The algorithm had apparently confused MacIsaac with a different man in Atlantic Canada who shared his surname—a mistake that spread with the authoritative tone AI users have learned to trust. The AI generated false claims about:

  • Convictions for sexual assault of a woman
  • Internet luring of a child
  • Assault causing bodily harm
  • Placement on Canada’s national sex offender registry

The First Nation later issued a public apology, acknowledging harm from “incorrect AI-assisted search results.” But the damage was done. MacIsaac reported “tangible fear” about performing safely, watching his livelihood crumble because an algorithm couldn’t tell two people apart.

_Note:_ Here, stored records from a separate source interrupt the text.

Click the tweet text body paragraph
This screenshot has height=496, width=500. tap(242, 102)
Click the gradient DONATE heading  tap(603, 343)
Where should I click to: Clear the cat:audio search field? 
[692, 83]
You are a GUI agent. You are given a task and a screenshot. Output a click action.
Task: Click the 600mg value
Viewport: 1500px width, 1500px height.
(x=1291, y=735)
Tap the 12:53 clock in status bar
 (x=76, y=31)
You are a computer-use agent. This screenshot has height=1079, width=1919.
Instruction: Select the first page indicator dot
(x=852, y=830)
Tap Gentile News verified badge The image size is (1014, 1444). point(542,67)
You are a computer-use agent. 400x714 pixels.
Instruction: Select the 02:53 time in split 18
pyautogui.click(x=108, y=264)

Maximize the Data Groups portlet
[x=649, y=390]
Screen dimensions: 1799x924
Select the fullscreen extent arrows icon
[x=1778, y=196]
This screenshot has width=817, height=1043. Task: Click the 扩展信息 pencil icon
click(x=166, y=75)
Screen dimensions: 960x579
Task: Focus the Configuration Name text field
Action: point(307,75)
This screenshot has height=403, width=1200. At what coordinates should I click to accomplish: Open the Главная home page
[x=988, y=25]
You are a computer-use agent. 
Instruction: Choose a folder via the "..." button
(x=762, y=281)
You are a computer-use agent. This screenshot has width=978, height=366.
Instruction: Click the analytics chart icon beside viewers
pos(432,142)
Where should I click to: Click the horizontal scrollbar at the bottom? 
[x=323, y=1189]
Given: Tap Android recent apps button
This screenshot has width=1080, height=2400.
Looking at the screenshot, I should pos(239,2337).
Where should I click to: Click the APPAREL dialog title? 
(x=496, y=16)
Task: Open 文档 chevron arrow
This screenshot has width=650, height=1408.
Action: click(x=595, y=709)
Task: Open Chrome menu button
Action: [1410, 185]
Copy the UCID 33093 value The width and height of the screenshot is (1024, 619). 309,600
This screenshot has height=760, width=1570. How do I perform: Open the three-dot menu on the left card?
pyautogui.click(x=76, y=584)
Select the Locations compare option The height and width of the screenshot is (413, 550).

The $1.5 Million Question About AI Accountability

MacIsaac’s lawsuit argues AI creators should face the same responsibility as human publishers.

Filed in February 2026 at Ontario Superior Court, the lawsuit seeks $500,000 each in general, aggravated, and punitive damages. MacIsaac’s legal team argues Google bears liability for “foreseeable republication” of defamatory content, pointing to defective AI design and the company’s indifferent response—no apology, no direct contact, just standard corporate messaging about improving AI through feedback.

This case could set crucial precedent. Canadian defamation law requires no proof of intent, making Google’s “the algorithm did it” defense potentially worthless. Google’s December 2025 response emphasized their investments in AI quality and policy violation responses, but MacIsaac’s lawyers argue the tech giant’s AI expertise makes negligence obvious.

The lawsuit lands as users increasingly rely on AI-generated summaries that present misinformation with the same confidence as facts. Your next Google search might confidently tell you something completely wrong—and until now, nobody’s been held accountable for the consequences.